— start EXERCISE INPUT —

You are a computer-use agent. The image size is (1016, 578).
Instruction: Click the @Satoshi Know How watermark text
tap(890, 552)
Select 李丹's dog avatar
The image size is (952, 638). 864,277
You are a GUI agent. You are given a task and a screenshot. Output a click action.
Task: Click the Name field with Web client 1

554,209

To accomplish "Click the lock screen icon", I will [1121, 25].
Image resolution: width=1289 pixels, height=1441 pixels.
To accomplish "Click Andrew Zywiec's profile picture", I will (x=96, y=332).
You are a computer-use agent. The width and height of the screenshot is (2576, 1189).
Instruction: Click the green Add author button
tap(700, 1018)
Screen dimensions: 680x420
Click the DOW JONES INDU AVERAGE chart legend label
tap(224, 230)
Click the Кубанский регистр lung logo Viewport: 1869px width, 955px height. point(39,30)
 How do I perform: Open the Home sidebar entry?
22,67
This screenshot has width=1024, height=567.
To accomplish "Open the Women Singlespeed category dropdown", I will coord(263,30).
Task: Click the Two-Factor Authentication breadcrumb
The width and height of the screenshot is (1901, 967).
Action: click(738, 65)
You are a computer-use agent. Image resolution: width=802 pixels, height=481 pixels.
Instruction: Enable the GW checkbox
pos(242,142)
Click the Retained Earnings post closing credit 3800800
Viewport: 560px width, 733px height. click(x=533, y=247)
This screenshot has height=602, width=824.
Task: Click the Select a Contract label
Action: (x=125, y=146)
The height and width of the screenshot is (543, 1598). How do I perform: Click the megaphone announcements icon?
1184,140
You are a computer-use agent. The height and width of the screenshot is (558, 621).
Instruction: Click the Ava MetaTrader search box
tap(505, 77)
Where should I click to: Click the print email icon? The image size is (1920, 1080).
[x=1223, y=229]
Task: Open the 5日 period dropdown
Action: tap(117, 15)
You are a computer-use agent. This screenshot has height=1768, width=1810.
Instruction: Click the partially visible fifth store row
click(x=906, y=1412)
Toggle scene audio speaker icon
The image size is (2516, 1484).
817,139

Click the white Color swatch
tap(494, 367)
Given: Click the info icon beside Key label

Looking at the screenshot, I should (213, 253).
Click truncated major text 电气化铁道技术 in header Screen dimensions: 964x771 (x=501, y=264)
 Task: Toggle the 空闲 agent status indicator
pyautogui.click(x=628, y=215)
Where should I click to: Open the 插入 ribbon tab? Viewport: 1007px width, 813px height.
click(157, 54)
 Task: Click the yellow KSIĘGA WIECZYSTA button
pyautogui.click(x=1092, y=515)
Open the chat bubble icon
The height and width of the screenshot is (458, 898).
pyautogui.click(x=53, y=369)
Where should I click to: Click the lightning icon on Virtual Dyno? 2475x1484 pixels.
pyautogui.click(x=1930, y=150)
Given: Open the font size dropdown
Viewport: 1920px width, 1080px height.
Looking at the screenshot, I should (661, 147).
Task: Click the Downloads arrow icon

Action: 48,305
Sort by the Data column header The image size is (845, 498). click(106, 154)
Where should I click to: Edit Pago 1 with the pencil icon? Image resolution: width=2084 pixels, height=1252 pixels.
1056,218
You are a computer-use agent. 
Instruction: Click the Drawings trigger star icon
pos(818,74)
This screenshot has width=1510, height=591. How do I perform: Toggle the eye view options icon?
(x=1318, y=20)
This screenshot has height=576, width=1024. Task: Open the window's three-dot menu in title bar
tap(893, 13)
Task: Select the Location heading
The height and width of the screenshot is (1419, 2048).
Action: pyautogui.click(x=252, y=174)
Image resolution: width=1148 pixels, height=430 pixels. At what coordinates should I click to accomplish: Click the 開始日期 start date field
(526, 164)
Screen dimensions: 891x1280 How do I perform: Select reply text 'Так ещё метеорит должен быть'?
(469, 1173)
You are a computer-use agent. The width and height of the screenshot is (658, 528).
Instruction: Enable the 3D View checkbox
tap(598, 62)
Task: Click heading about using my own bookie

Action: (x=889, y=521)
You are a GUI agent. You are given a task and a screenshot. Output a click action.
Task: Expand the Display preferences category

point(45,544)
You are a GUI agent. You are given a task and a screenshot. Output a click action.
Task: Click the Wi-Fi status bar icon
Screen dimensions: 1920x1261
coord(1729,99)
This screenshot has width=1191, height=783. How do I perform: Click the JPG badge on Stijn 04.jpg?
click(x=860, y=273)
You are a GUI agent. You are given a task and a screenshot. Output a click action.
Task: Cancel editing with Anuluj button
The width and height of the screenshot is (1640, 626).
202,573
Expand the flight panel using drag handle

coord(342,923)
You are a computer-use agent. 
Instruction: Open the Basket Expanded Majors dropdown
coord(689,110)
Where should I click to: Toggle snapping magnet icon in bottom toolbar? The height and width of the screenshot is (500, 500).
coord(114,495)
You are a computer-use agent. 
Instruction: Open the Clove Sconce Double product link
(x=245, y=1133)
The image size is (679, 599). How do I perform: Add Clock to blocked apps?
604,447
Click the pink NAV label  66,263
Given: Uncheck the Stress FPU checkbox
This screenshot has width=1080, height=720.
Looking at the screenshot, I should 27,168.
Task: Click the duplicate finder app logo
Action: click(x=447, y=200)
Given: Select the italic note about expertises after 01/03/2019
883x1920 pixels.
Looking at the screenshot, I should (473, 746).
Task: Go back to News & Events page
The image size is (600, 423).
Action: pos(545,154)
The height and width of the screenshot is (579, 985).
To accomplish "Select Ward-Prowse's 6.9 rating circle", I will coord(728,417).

— end EXERCISE INPUT —

* TASK TO CARRY OUT:
Turn the records above into a JSON list of strings, with each line as its own string and blank lines left out.

* ANSWER:
[
  "You are a computer-use agent. The image size is (1016, 578).",
  "Instruction: Click the @Satoshi Know How watermark text",
  "tap(890, 552)",
  "Select 李丹's dog avatar",
  "The image size is (952, 638). 864,277",
  "You are a GUI agent. You are given a task and a screenshot. Output a click action.",
  "Task: Click the Name field with Web client 1",
  "554,209",
  "To accomplish \"Click the lock screen icon\", I will [1121, 25].",
  "Image resolution: width=1289 pixels, height=1441 pixels.",
  "To accomplish \"Click Andrew Zywiec's profile picture\", I will (x=96, y=332).",
  "You are a computer-use agent. The width and height of the screenshot is (2576, 1189).",
  "Instruction: Click the green Add author button",
  "tap(700, 1018)",
  "Screen dimensions: 680x420",
  "Click the DOW JONES INDU AVERAGE chart legend label",
  "tap(224, 230)",
  "Click the Кубанский регистр lung logo Viewport: 1869px width, 955px height. point(39,30)",
  " How do I perform: Open the Home sidebar entry?",
  "22,67",
  "This screenshot has width=1024, height=567.",
  "To accomplish \"Open the Women Singlespeed category dropdown\", I will coord(263,30).",
  "Task: Click the Two-Factor Authentication breadcrumb",
  "The width and height of the screenshot is (1901, 967).",
  "Action: click(738, 65)",
  "You are a computer-use agent. Image resolution: width=802 pixels, height=481 pixels.",
  "Instruction: Enable the GW checkbox",
  "pos(242,142)",
  "Click the Retained Earnings post closing credit 3800800",
  "Viewport: 560px width, 733px height. click(x=533, y=247)",
  "This screenshot has height=602, width=824.",
  "Task: Click the Select a Contract label",
  "Action: (x=125, y=146)",
  "The height and width of the screenshot is (543, 1598). How do I perform: Click the megaphone announcements icon?",
  "1184,140",
  "You are a computer-use agent. The height and width of the screenshot is (558, 621).",
  "Instruction: Click the Ava MetaTrader search box",
  "tap(505, 77)",
  "Where should I click to: Click the print email icon? The image size is (1920, 1080).",
  "[x=1223, y=229]",
  "Task: Open the 5日 period dropdown",
  "Action: tap(117, 15)",
  "You are a computer-use agent. This screenshot has height=1768, width=1810.",
  "Instruction: Click the partially visible fifth store row",
  "click(x=906, y=1412)",
  "Toggle scene audio speaker icon",
  "The image size is (2516, 1484).",
  "817,139",
  "Click the white Color swatch",
  "tap(494, 367)",
  "Given: Click the info icon beside Key label",
  "Looking at the screenshot, I should (213, 253).",
  "Click truncated major text 电气化铁道技术 in header Screen dimensions: 964x771 (x=501, y=264)",
  " Task: Toggle the 空闲 agent status indicator",
  "pyautogui.click(x=628, y=215)",
  "Where should I click to: Open the 插入 ribbon tab? Viewport: 1007px width, 813px height.",
  "click(157, 54)",
  " Task: Click the yellow KSIĘGA WIECZYSTA button",
  "pyautogui.click(x=1092, y=515)",
  "Open the chat bubble icon",
  "The height and width of the screenshot is (458, 898).",
  "pyautogui.click(x=53, y=369)",
  "Where should I click to: Click the lightning icon on Virtual Dyno? 2475x1484 pixels.",
  "pyautogui.click(x=1930, y=150)",
  "Given: Open the font size dropdown",
  "Viewport: 1920px width, 1080px height.",
  "Looking at the screenshot, I should (661, 147).",
  "Task: Click the Downloads arrow icon",
  "Action: 48,305",
  "Sort by the Data column header The image size is (845, 498). click(106, 154)",
  "Where should I click to: Edit Pago 1 with the pencil icon? Image resolution: width=2084 pixels, height=1252 pixels.",
  "1056,218",
  "You are a computer-use agent. ",
  "Instruction: Click the Drawings trigger star icon",
  "pos(818,74)",
  "This screenshot has width=1510, height=591. How do I perform: Toggle the eye view options icon?",
  "(x=1318, y=20)",
  "This screenshot has height=576, width=1024. Task: Open the window's three-dot menu in title bar",
  "tap(893, 13)",
  "Task: Select the Location heading",
  "The height and width of the screenshot is (1419, 2048).",
  "Action: pyautogui.click(x=252, y=174)",
  "Image resolution: width=1148 pixels, height=430 pixels. At what coordinates should I click to accomplish: Click the 開始日期 start date field",
  "(526, 164)",
  "Screen dimensions: 891x1280 How do I perform: Select reply text 'Так ещё метеорит должен быть'?",
  "(469, 1173)",
  "You are a computer-use agent. The width and height of the screenshot is (658, 528).",
  "Instruction: Enable the 3D View checkbox",
  "tap(598, 62)",
  "Task: Click heading about using my own bookie",
  "Action: (x=889, y=521)",
  "You are a GUI agent. You are given a task and a screenshot. Output a click action.",
  "Task: Expand the Display preferences category",
  "point(45,544)",
  "You are a GUI agent. You are given a task and a screenshot. Output a click action.",
  "Task: Click the Wi-Fi status bar icon",
  "Screen dimensions: 1920x1261",
  "coord(1729,99)",
  "This screenshot has width=1191, height=783. How do I perform: Click the JPG badge on Stijn 04.jpg?",
  "click(x=860, y=273)",
  "You are a GUI agent. You are given a task and a screenshot. Output a click action.",
  "Task: Cancel editing with Anuluj button",
  "The width and height of the screenshot is (1640, 626).",
  "202,573",
  "Expand the flight panel using drag handle",
  "coord(342,923)",
  "You are a computer-use agent. ",
  "Instruction: Open the Basket Expanded Majors dropdown",
  "coord(689,110)",
  "Where should I click to: Toggle snapping magnet icon in bottom toolbar? The height and width of the screenshot is (500, 500).",
  "coord(114,495)",
  "You are a computer-use agent. ",
  "Instruction: Open the Clove Sconce Double product link",
  "(x=245, y=1133)",
  "The image size is (679, 599). How do I perform: Add Clock to blocked apps?",
  "604,447",
  "Click the pink NAV label  66,263",
  "Given: Uncheck the Stress FPU checkbox",
  "This screenshot has width=1080, height=720.",
  "Looking at the screenshot, I should 27,168.",
  "Task: Click the duplicate finder app logo",
  "Action: click(x=447, y=200)",
  "Given: Select the italic note about expertises after 01/03/2019",
  "883x1920 pixels.",
  "Looking at the screenshot, I should (473, 746).",
  "Task: Go back to News & Events page",
  "The image size is (600, 423).",
  "Action: pos(545,154)",
  "The height and width of the screenshot is (579, 985).",
  "To accomplish \"Select Ward-Prowse's 6.9 rating circle\", I will coord(728,417)."
]